This band has several characteristics that are difficult for a counterfeiter to duplicate. First, the gold coins that flank the centerpiece--as with the shields and the crown in the center, the coins are intricately detailed and the paper is raised, giving it some texture. The gold border around the logo, the rope over "Cifuentes y Cia," and the horizontal gold bars that extend out from the center are also raised. The block lettering is sharp and defined, while the red, white, and gold colors do not blend or run into one another.

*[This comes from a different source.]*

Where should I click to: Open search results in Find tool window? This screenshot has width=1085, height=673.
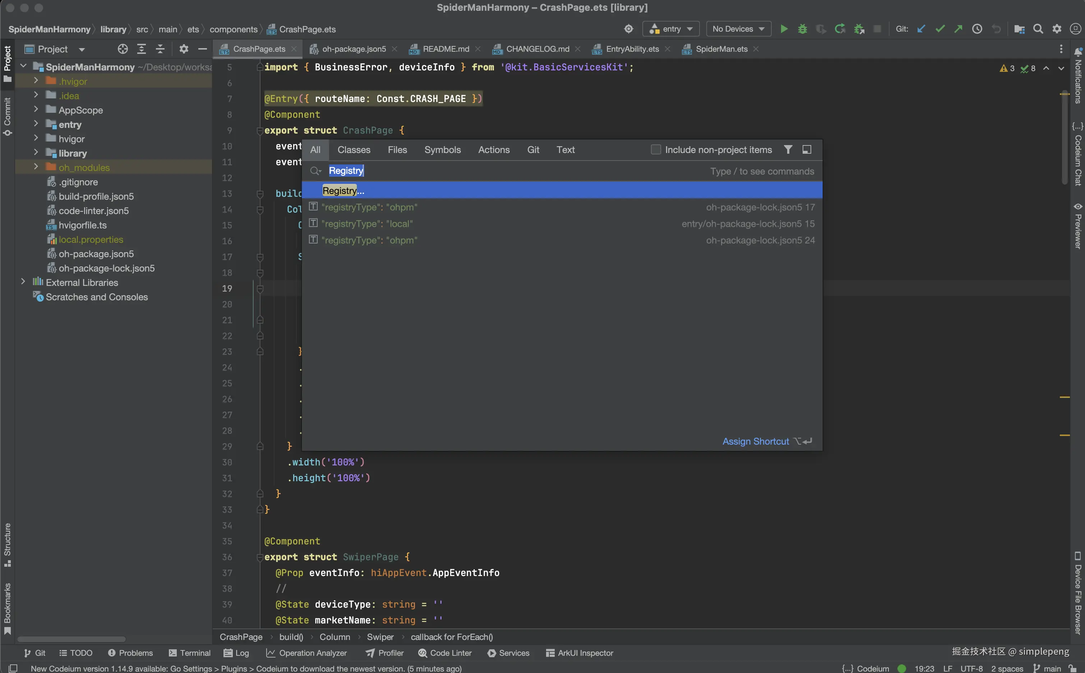point(806,150)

Counterfeit of unknown origin
As with many other fakes in our gallery, this one is printed on stiff stock. The band's relief is too intense—from the raised dots running along the top and bottom to the coins flanking the centerpiece. The coins are also not properly aligned. Moving on to the band's text, the font of this fake is too small and too sharp in comparison with an authentic band's thick and slightly hazy words. Last, in the centerpiece of a real Partagas, each shield owns a dabble of white in its decoration, but this fake shows no evidence of such detailing.
Counterfeit purchased in Toronto
This is a fair reproduction, but it lacks the definition and clarity of the genuine article. The obvious giveaways here are the lack of detail in the coins, shields and crown. The lettering is muddled; the characters are too thick and run together. Some of the paper is raised, though highly inconsistent. The gold and red borders lack distinction.
Counterfeit purchased in North Carolina
Even after a quick inspection of this band it's easy to see it's a fake. The gold borders around the logo and the gold bars that extend out from the centerpiece are noticeably inconsistent. In the centerpiece, the raised paper in the gold coins and in the shields is terribly misplaced. You may also notice that the "ia" in "Cia" is not underlined. This may lead one to think it's fake, but, as some Partagas bands feature a period after "Cia," it could merely be a discrepancy or sloppy printing.